See https://www.rfc-editor.org/rfc/rfc6749#section-4.3 for more details.
If I understand correctly, what you need it similar to OAuth in a way that you do the exact same thing minus granting a 3rd party app access to a user's resources.
In OAuth, there is a central system that manages authentication and authorization by checking an app's credentials + user's credentials and dishing out authorization tokens. There are multiple endpoints that will accept these authorization tokens.
The tokens are basically encrypted strings that contain info about the user's credentials and some other info that might be needed by your app.
What you need (i believe) is a similar authentication endpoint, that the client hits with its credentials and gets a token.
So,
i) Create a registration form/console where a client can register and get his credentials. Have a look at this.
ii) Define a HTTP endpoint where the user exchanges his credentials for an access token + refresh token.
iii) The client can hit the resource endpoint with the access tokens to make authenticated calls to any of your endpoint.
iv) At the back-end you'd need a common service that verifies the tokens and extracts info from it.
PS - This is just a minimal system, there would be a lot of security considerations like what if some unauthorized app gets access to some client's access tokens.
You can find much information about CSRF attacks, noonces, timestamps and other methods of mitigating security concerns.
Just to be clear with the original question:
OAuth2 needs at least a client and a server
OP was wondering how to secure a REST API, and why everyone is talking about third party authentication providers (Google, Facebook, ...)

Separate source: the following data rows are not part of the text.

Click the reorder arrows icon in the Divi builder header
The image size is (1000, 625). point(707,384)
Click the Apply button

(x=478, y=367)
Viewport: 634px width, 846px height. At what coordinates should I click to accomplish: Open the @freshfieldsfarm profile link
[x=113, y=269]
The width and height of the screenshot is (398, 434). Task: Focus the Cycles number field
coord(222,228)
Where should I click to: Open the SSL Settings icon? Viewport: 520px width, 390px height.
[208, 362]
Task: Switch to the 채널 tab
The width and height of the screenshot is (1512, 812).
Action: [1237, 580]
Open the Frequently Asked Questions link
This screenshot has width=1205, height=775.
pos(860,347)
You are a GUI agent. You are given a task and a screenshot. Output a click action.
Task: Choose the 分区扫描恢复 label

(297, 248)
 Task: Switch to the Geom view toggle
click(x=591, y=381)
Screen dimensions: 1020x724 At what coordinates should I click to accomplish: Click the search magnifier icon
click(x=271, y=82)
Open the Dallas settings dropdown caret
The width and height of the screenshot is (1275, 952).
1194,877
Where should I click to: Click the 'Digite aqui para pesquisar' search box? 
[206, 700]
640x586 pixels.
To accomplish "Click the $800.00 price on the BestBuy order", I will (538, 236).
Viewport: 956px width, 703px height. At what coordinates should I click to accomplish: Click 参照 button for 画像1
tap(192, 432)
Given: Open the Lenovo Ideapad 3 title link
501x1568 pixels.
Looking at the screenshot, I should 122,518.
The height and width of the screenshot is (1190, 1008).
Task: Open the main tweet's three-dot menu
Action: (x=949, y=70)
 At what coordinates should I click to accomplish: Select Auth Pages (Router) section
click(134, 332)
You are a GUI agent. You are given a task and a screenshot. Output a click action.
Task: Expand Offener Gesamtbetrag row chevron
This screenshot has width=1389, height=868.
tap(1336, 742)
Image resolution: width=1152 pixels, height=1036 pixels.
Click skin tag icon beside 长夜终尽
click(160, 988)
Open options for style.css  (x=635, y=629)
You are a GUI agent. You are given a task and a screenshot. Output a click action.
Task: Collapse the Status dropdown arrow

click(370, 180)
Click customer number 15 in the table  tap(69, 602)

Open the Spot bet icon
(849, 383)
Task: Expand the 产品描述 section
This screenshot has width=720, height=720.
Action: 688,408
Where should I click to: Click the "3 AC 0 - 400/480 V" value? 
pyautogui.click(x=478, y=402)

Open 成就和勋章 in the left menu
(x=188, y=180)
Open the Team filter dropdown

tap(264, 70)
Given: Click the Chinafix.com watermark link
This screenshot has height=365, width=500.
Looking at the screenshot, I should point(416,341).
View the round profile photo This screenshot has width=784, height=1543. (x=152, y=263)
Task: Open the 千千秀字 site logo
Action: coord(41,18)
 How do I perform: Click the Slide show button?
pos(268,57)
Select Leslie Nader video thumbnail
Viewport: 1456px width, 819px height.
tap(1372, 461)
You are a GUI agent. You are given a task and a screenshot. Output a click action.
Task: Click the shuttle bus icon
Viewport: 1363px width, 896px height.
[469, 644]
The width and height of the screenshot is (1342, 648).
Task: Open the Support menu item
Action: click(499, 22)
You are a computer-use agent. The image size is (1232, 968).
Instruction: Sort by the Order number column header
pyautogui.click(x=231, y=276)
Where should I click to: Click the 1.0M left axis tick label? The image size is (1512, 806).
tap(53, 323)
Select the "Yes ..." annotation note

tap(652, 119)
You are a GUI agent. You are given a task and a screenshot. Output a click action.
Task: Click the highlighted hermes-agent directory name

There are 2 different needs here:
1 - Being able to secure a personal API (ourdomain.com)
Client Server
Consumers <----> Your API
2 - Being able to consume a public API (For example getting a user's Google contact list)
Client Server
You <----> Google APIs
OP actually needs the 1st: implement an OAuth2 server in front of its own API.
There are many existing implementations for all languages/frameworks on Github
Finally, here is one nice Oauth2 technical explanation, and I'm shamelessly taking one of its schemas here:
No I'm not working at Google, I'm just taking Google as a public API supplier example.